• [Exercise] Could you output each line below precisely as it stands, without the images?

Items from a dataset:
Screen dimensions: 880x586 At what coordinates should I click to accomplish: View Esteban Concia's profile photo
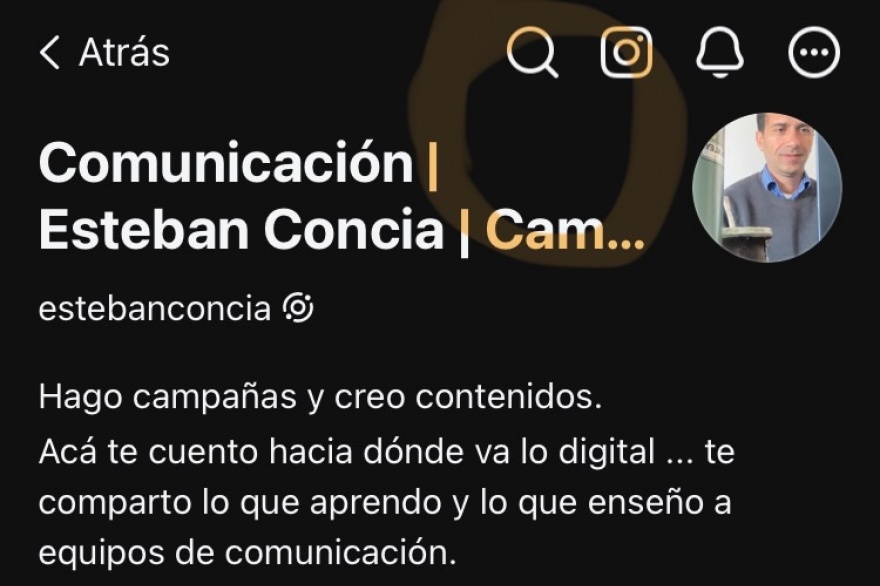767,187
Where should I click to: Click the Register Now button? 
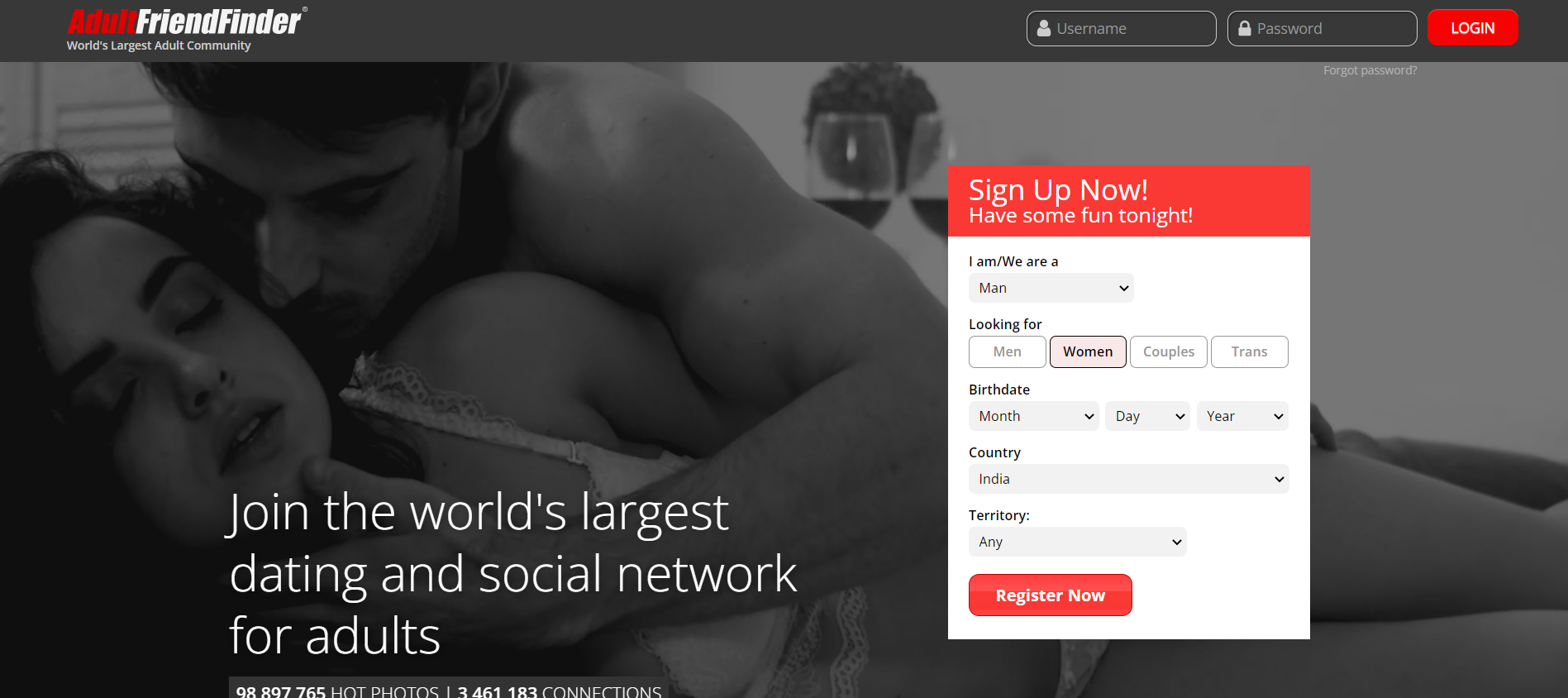(1050, 595)
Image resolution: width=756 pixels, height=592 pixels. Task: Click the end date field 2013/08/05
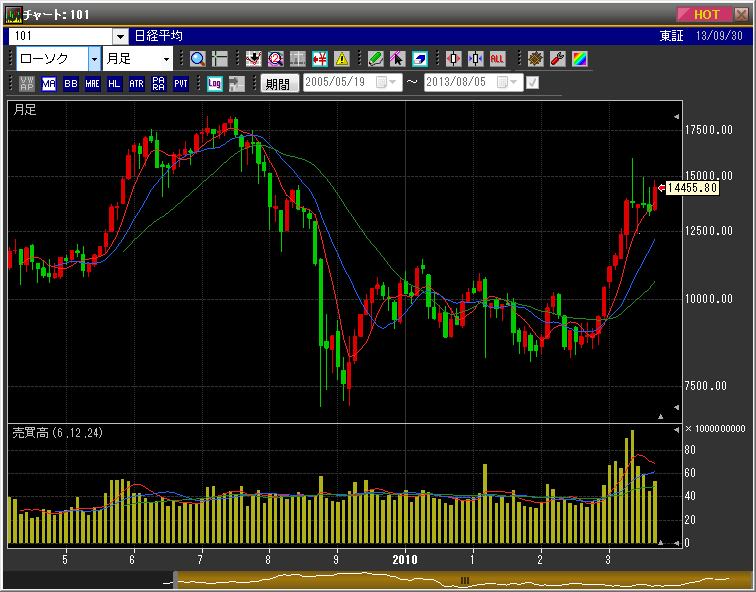point(462,83)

• [Exercise output]
Screen dimensions: 880x586 At what coordinates should I click to accomplish: View Esteban Concia's profile photo
767,187
Where should I click to: Click the Register Now button? 
(1050, 595)
Image resolution: width=756 pixels, height=592 pixels. Task: Click the end date field 2013/08/05
point(462,83)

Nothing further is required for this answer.